Printable Safe-Use Checklist

  • ✔ Confirm parasitic infection diagnosis by appropriate testing or epidemiologic criteria for approved indications.
  • ✔ Assess Loa loa risk if in or from endemic Central African regions.
  • ✔ Calculate dose accurately based on actual body weight (mcg/kg).
  • ✔ Review medications for P-gp and CYP3A4 interactions (verapamil, cyclosporine, ketoconazole, etc.).
  • ✔ Understand Mazzotti reaction expectations if treating onchocerciasis; symptoms usually mild and self-limited.
  • ✔ Never use veterinary ivermectin products in humans.
  • ✔ Take with water; may take on empty stomach or with light meal.
  • ✔ Monitor for CNS symptoms (ataxia, confusion, excessive sedation); stop and seek care if severe.
  • ✔ For scabies/lice: treat household contacts; launder bedding and clothing.
  • ✔ Obtain medication only with valid prescription from licensed clinician and pharmacy.
  • ✔ Complete follow-up testing where indicated (e.g., stool for strongyloidiasis).
  • ✔ Avoid use for unapproved indications (including COVID-19) without robust evidence and clinician guidance.

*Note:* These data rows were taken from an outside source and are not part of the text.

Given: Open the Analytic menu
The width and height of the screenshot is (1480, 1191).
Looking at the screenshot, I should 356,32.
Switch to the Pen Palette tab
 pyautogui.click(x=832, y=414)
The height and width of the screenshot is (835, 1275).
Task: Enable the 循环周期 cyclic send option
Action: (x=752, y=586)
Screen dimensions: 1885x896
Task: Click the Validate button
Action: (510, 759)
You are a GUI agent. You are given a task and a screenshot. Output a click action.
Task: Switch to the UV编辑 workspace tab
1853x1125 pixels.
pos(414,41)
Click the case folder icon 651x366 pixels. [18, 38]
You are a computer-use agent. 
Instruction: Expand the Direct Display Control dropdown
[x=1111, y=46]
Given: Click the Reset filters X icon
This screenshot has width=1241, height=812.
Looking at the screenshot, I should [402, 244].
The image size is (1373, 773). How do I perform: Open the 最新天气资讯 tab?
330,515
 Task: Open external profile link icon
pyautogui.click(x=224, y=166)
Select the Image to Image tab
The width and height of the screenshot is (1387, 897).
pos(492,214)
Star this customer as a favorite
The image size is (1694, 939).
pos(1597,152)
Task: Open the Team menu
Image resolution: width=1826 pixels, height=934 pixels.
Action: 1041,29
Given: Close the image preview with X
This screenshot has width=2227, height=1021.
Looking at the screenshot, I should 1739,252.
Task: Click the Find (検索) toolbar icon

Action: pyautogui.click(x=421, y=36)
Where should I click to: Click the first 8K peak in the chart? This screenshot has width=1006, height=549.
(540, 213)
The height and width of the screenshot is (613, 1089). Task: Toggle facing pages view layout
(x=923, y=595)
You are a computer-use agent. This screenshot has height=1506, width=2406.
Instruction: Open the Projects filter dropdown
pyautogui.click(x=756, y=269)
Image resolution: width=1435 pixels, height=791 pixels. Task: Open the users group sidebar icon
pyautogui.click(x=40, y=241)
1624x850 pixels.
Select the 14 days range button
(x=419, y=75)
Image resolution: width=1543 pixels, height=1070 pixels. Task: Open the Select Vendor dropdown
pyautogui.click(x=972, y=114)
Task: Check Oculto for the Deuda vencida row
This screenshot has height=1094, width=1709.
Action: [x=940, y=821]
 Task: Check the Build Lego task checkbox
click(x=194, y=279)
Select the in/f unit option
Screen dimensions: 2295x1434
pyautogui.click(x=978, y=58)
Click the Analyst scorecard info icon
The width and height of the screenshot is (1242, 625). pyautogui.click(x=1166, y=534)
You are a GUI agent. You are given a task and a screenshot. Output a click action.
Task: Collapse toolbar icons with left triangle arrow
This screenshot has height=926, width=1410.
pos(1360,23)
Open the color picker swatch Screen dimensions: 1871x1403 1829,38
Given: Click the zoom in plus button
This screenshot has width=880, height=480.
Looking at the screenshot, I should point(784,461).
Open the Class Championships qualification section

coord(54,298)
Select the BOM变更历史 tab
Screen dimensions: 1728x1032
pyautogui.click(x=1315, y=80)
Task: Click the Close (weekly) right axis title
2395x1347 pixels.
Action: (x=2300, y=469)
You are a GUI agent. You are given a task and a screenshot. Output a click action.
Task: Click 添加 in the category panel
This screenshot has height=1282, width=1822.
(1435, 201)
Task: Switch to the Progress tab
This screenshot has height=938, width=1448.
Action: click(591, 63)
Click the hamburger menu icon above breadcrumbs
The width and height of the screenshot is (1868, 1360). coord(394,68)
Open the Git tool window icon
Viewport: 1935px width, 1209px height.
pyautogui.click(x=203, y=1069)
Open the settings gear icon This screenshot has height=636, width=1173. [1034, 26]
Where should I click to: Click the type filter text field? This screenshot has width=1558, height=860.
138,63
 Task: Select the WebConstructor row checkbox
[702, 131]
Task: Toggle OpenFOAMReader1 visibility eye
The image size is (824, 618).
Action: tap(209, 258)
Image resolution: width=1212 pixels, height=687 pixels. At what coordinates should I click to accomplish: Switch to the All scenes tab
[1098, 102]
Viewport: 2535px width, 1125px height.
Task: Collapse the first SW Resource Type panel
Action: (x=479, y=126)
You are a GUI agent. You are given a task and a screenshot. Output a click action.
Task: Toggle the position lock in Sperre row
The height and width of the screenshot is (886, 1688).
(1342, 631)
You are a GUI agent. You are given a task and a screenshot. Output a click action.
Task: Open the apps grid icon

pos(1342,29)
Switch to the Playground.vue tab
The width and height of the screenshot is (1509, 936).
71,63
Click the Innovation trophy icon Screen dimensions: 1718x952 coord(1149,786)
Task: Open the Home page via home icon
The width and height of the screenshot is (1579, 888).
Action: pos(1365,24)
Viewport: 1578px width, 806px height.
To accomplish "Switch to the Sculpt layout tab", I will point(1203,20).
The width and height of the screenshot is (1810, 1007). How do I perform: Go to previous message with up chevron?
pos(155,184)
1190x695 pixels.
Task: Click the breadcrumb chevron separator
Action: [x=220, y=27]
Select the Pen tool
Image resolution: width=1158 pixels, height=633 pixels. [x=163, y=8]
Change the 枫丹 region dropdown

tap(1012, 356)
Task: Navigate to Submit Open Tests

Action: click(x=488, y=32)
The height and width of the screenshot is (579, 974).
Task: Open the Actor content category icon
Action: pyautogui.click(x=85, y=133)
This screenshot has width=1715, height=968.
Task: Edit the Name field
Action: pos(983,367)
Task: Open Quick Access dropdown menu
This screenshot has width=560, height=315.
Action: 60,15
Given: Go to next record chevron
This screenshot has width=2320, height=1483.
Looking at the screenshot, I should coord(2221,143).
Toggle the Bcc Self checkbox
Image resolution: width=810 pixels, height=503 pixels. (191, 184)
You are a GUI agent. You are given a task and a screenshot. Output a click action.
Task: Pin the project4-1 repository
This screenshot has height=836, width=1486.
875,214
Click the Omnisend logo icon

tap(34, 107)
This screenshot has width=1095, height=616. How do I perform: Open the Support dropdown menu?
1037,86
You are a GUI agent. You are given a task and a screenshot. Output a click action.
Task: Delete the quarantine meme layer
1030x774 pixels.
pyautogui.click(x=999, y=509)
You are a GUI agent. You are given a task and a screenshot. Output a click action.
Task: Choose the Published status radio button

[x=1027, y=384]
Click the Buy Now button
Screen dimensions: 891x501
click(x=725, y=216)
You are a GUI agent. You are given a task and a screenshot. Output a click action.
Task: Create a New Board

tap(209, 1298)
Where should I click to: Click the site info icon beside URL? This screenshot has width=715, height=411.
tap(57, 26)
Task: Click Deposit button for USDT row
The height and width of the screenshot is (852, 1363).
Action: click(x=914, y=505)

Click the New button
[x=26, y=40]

Disclaimer: This educational document does not replace personalized medical advice. Ivermectin is a prescription antiparasitic medication with specific approved indications. It is not approved for viral infections, and veterinary formulations are not safe for human use. Use only under licensed clinician supervision and according to local laws and product labeling.